Your job is to set down the stretch of entries that opens with the line containing "Childcare and parenting (183, 410)" and closes with the line containing "Airsoft Swansea (82, 1273)". Keep both end lines, copy each exactly, and add nothing.

* * * * *

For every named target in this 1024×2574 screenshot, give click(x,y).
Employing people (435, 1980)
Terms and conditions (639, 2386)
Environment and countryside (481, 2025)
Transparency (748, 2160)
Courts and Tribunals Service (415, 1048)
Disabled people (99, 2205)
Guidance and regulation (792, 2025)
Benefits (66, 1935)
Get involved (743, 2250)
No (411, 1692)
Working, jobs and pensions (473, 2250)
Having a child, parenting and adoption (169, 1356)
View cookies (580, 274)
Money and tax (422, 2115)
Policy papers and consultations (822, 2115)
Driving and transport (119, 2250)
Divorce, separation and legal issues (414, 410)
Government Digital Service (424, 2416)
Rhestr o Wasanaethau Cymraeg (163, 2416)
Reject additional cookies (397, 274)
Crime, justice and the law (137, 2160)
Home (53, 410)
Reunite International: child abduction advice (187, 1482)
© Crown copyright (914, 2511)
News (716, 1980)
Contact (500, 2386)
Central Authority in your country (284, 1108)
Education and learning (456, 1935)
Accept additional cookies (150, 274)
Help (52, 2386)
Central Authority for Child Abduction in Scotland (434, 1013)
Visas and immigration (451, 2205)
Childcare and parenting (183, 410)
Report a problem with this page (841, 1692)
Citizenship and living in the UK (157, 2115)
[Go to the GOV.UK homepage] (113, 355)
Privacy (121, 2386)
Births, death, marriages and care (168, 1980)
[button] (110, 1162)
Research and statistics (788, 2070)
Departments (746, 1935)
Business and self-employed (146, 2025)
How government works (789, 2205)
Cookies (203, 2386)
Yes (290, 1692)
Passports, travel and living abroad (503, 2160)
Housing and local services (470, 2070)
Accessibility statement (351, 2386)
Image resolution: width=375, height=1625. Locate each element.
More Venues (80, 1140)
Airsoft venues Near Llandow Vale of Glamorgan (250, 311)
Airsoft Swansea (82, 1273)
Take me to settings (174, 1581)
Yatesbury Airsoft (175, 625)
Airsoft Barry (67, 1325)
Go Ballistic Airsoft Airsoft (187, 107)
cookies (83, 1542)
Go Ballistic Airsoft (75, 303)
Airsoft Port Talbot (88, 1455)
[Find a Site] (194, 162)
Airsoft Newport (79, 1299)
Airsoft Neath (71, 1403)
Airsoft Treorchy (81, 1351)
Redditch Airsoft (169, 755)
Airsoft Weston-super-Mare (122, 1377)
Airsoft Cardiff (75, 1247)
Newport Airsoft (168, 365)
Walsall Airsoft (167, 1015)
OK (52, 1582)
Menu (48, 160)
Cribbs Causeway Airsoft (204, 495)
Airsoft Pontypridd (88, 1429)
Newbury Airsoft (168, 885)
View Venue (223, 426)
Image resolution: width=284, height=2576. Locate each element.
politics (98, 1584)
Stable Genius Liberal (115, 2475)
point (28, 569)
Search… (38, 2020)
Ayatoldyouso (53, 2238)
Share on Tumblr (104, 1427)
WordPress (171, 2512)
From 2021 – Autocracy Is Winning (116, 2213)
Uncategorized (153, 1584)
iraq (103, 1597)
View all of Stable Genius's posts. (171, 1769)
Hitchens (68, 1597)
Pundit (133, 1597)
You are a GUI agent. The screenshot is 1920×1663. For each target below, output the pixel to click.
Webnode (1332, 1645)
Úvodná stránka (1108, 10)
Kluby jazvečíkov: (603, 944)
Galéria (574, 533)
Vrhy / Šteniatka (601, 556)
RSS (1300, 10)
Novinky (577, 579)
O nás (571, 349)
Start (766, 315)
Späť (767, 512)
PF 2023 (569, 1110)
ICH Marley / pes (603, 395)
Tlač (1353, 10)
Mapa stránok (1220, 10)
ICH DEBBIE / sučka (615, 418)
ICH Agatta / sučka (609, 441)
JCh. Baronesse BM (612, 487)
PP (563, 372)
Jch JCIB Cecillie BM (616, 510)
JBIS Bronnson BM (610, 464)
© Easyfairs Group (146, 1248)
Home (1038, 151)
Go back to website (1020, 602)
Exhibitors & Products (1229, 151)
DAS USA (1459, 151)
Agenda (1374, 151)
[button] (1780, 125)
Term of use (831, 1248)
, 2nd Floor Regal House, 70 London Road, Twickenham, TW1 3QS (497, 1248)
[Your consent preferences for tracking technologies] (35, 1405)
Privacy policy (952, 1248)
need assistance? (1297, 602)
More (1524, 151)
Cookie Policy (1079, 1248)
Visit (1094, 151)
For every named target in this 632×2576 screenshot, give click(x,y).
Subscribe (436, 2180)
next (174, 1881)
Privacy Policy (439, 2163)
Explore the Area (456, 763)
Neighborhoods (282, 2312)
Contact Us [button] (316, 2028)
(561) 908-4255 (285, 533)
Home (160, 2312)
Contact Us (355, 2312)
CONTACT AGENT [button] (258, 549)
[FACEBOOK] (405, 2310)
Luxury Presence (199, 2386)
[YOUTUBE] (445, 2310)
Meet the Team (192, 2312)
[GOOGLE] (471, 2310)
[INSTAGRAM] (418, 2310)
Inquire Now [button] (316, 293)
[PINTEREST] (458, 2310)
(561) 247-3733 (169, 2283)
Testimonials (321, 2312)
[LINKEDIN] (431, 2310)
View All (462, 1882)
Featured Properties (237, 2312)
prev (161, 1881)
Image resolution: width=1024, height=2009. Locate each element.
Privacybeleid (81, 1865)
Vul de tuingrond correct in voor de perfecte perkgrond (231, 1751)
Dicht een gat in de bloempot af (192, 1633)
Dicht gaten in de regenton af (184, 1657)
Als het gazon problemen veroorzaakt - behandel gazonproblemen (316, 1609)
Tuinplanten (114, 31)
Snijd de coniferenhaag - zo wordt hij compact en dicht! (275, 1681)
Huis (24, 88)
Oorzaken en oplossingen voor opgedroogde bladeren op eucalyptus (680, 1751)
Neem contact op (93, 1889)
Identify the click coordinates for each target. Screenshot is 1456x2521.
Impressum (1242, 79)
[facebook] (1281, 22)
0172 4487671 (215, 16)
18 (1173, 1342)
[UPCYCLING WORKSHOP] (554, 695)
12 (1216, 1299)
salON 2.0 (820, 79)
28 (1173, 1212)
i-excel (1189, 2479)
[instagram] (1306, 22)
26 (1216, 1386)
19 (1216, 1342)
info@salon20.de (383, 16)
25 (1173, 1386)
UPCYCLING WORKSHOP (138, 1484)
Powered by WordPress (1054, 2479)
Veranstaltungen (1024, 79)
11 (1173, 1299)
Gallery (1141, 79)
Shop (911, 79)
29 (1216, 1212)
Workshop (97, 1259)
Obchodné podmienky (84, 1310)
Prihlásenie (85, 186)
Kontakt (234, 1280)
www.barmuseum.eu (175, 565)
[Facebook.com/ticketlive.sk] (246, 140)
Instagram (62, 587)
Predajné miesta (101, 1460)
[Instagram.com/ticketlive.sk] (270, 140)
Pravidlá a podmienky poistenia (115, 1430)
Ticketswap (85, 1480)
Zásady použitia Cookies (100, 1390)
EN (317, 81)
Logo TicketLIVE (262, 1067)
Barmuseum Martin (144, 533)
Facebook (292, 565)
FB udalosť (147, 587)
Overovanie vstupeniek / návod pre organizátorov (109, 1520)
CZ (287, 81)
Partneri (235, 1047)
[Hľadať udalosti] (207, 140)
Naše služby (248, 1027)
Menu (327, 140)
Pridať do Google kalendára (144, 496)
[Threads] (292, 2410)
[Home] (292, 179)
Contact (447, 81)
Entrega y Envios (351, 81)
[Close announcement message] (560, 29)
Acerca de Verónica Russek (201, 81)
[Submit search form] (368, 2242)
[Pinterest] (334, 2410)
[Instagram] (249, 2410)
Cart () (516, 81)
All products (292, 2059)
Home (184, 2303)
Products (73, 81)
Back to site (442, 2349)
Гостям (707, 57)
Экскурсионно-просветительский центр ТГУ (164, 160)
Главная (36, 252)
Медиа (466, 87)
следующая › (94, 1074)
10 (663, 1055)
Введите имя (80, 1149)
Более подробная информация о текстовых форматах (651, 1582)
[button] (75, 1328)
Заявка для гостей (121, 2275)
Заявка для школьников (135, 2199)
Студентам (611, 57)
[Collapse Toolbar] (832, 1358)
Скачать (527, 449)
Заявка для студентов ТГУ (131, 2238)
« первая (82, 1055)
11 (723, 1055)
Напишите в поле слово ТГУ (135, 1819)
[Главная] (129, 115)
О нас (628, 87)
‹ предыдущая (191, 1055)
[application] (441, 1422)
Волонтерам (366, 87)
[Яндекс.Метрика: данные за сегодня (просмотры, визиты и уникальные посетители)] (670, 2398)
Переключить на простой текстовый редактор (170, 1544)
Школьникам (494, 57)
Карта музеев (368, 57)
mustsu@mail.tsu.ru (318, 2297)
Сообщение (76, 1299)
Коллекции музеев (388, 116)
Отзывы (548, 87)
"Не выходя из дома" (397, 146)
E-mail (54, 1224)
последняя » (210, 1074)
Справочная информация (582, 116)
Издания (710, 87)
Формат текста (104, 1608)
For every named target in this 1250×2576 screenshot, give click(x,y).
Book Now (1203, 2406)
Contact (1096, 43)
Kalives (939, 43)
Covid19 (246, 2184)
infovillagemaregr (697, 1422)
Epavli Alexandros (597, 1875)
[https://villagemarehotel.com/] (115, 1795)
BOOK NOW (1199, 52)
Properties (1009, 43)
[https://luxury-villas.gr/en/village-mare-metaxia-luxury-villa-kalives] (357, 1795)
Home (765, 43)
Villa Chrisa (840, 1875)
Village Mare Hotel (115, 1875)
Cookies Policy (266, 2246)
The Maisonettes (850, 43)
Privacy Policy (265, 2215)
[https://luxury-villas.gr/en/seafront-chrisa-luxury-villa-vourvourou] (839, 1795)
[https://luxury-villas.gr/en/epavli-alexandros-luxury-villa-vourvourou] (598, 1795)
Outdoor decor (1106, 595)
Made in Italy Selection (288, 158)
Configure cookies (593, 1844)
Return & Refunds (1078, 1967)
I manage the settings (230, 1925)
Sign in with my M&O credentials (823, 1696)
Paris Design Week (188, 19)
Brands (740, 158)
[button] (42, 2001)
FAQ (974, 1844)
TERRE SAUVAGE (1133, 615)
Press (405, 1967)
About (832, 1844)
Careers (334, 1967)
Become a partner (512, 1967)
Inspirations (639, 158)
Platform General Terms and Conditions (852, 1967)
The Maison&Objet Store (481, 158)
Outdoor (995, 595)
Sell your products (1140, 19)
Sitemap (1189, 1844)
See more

* * * * *

▸ OUTPUT OF THE EXERCISE
Childcare and parenting (183, 410)
Report a problem with this page (841, 1692)
Citizenship and living in the UK (157, 2115)
[Go to the GOV.UK homepage] (113, 355)
Privacy (121, 2386)
Births, death, marriages and care (168, 1980)
[button] (110, 1162)
Research and statistics (788, 2070)
Departments (746, 1935)
Business and self-employed (146, 2025)
How government works (789, 2205)
Cookies (203, 2386)
Yes (290, 1692)
Passports, travel and living abroad (503, 2160)
Housing and local services (470, 2070)
Accessibility statement (351, 2386)
Image resolution: width=375, height=1625. Locate each element.
More Venues (80, 1140)
Airsoft venues Near Llandow Vale of Glamorgan (250, 311)
Airsoft Swansea (82, 1273)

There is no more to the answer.